FasterRCNN transfer learning strategy

Hi everyone,

I’m trying to train a torchvision faster RCNN object detection model using transfer learning.
My dataset consists of tree species from overhead imagery; therefore it is widely different from the coco dataset on which the pretrained models are trained.

I am looking here for recommendations/advices about the transfer learning strategy to adopt.
For my first attempts (on a relatively small dataset) I tried freezing the backbone and training only head + rpn, but the results are not very good.

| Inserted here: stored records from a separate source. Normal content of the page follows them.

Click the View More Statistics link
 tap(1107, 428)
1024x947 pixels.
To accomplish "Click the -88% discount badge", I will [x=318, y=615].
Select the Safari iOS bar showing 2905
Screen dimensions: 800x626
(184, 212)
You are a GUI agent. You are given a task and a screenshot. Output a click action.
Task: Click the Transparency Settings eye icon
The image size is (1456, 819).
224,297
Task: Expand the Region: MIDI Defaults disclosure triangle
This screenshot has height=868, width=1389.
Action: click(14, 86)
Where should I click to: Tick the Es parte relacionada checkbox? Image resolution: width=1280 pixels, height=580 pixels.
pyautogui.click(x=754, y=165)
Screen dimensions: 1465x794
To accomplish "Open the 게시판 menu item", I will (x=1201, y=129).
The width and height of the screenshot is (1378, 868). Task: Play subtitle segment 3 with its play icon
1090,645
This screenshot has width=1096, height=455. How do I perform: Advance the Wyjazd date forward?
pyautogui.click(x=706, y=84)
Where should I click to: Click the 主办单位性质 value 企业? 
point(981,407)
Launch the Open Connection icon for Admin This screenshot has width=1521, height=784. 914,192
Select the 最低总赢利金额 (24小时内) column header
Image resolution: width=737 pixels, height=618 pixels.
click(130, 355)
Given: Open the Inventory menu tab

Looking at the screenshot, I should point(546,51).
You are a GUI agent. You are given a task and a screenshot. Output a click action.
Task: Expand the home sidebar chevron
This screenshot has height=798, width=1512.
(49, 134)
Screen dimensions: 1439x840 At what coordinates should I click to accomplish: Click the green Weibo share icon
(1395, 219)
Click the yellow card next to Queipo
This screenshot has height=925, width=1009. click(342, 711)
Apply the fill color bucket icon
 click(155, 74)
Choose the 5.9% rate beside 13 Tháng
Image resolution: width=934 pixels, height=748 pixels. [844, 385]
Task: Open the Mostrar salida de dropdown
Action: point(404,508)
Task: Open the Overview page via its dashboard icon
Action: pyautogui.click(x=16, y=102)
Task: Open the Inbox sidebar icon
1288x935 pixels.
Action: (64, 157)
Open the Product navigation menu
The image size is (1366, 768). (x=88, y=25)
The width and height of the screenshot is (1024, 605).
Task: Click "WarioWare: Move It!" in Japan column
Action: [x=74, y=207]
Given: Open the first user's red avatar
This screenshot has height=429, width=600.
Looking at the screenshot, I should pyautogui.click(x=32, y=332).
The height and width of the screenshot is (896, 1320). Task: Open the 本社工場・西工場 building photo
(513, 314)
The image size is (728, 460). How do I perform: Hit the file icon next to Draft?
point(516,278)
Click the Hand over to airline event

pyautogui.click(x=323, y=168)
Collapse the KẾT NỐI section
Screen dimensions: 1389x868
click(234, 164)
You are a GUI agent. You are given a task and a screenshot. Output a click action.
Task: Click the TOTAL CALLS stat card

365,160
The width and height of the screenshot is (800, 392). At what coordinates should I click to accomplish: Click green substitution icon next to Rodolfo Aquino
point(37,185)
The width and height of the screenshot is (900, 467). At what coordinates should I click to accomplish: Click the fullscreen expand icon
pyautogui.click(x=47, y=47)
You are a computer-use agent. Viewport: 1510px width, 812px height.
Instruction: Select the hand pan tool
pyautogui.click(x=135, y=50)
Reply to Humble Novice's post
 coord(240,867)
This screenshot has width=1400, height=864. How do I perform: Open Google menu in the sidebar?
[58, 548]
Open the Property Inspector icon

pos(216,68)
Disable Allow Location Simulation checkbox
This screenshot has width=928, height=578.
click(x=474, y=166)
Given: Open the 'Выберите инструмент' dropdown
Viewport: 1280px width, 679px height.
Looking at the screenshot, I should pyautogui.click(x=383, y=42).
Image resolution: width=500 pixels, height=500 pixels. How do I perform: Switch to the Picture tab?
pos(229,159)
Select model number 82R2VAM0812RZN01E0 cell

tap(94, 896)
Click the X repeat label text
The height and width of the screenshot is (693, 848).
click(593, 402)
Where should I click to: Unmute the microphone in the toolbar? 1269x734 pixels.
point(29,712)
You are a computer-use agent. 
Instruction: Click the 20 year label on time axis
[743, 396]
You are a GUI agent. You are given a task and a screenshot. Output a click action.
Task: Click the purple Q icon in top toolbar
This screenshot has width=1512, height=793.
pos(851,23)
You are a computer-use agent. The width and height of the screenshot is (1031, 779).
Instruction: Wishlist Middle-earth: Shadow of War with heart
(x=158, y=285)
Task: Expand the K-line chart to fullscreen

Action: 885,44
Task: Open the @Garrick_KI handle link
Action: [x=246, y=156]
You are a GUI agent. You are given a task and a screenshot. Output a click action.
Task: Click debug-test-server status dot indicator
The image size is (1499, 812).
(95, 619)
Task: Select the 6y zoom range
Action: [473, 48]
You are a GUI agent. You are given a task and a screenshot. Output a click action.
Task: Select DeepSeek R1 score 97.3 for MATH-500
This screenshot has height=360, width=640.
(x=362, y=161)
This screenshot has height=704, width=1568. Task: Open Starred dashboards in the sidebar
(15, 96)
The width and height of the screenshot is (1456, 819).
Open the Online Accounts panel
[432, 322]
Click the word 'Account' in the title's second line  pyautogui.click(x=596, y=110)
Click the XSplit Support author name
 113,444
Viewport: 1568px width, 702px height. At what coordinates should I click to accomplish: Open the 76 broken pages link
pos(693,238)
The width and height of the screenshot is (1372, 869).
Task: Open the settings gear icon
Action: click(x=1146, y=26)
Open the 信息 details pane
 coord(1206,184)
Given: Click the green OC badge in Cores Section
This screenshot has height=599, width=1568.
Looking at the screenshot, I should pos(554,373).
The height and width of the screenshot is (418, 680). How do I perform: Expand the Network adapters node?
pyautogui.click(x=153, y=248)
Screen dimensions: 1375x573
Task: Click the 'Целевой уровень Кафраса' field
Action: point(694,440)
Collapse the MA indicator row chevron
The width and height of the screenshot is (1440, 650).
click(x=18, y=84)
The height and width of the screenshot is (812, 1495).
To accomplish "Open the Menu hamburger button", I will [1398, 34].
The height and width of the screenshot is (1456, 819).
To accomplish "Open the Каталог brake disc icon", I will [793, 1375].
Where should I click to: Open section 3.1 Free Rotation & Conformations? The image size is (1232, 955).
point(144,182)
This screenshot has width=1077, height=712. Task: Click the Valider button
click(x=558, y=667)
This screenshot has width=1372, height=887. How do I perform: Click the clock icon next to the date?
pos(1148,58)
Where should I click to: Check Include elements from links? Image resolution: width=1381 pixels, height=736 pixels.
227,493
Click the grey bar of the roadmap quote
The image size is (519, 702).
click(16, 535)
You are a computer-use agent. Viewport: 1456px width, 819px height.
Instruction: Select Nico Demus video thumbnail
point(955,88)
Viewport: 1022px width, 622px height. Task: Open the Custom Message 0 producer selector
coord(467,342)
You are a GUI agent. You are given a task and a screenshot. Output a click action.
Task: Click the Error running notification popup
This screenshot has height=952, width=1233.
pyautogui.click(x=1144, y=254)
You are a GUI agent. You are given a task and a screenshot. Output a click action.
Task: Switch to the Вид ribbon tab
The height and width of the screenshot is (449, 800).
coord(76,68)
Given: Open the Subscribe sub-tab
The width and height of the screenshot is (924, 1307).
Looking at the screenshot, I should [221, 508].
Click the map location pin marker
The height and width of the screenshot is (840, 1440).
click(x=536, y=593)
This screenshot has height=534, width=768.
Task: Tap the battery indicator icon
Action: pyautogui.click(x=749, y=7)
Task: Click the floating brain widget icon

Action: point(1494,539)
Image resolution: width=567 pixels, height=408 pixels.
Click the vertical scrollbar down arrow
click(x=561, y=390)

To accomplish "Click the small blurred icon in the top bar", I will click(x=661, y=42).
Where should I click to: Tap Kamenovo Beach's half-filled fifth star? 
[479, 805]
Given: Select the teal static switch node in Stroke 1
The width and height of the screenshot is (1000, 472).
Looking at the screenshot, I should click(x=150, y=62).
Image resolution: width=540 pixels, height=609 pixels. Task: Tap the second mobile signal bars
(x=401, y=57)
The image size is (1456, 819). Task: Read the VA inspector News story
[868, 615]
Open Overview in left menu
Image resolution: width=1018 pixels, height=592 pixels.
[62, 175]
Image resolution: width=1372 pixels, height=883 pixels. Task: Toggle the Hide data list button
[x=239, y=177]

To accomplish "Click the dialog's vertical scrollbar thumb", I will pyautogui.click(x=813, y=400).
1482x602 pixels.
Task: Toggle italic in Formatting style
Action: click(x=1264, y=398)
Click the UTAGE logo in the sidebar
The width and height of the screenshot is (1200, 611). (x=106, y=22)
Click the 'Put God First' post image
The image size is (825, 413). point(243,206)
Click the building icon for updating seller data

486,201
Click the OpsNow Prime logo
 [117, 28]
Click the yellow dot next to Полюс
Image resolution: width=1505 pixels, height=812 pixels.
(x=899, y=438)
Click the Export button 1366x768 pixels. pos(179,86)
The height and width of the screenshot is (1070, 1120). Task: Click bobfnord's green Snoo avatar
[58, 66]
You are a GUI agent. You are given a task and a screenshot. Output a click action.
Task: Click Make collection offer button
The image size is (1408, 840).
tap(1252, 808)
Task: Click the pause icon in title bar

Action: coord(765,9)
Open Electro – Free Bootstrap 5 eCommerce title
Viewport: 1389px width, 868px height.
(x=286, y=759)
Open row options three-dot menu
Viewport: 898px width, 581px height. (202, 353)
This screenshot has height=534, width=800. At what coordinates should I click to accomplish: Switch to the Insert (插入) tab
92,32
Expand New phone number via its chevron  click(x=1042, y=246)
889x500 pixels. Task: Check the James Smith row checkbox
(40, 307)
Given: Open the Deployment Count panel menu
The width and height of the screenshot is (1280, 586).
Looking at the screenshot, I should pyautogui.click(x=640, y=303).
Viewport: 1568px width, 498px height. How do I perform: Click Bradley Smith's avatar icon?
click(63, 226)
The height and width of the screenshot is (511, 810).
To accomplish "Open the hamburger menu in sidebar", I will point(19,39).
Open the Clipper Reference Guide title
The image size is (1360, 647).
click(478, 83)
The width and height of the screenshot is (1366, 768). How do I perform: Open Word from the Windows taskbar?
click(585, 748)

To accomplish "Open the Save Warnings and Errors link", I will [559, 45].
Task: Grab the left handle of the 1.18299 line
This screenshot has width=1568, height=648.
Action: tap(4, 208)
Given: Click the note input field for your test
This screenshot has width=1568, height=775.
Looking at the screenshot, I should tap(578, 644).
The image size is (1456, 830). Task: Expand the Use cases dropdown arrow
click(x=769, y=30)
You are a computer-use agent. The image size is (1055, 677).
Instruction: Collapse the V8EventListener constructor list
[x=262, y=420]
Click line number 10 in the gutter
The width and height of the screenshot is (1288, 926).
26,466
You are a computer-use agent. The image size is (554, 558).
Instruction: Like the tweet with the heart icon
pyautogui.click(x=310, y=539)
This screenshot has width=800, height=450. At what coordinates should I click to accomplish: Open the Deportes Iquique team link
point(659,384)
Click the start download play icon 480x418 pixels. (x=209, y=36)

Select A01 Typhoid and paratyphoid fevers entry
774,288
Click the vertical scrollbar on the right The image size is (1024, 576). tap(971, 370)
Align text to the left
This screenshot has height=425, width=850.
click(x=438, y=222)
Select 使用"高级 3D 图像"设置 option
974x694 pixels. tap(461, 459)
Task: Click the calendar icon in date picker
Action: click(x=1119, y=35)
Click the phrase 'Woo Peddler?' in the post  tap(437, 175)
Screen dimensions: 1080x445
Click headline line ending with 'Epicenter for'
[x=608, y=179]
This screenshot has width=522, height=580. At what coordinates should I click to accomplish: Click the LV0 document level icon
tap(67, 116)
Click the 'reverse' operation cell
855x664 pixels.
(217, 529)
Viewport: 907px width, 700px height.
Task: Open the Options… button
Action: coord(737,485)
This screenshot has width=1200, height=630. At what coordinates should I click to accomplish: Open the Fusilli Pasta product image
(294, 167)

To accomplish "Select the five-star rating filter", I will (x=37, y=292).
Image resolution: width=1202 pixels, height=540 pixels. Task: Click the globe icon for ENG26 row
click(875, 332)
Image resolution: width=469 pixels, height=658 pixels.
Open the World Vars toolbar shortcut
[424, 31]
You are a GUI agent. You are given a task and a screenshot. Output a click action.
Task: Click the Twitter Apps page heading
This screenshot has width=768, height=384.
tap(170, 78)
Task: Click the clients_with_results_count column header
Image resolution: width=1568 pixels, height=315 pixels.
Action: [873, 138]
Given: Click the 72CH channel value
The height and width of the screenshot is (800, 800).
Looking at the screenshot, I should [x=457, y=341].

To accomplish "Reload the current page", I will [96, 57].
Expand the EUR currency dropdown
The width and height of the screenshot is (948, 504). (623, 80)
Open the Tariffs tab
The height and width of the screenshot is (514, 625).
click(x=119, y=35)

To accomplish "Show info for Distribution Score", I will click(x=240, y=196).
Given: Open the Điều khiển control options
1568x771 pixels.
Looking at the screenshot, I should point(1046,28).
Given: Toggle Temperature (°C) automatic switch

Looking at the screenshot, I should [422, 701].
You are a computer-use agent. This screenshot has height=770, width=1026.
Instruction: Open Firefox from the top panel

Should I instead make all layers trainable from start, or train different components separately (e.g.: first only the head, then only the rpn and finally head + rpn + backbone with fpn).

Thanks for any advice,
Loïc

Generally you could try to retrain more parameters the more data you have and especially if it comes from another domain.
If you are dealing with a small dataset, training too many parameters might yield to overfitting.
Unfortunately, my best advice is that you would have to try it out and see what is working best for your use case.

@ptrblck
How to retrain more parameters? this might be a simple thing to do, but please forgive me as I am new in this field.
In fact I have the same problem. I have a very small data set (100 recurrence plots) and I used this nice tutorial (https://pytorch.org/tutorials/beginner/finetuning_torchvision_models_tutorial.html) to do transfer learning. Using mobilenet (for example) and with 100 epochs and dropout of 0.t I get 100 as training Acc. and 70% Val. Acc.

Any other suggestions to avoid overfitting?
Thank you

If you want to train more parameters, you should freeze less parameters from the complete model.
I assume you might be currently freezing all parameters besides the last classifier?

However, since you are dealing with a small dataset, training more parameters might even result in more overfitting.
You could try to apply more aggressive data augmentation or in the best case try to collect more samples.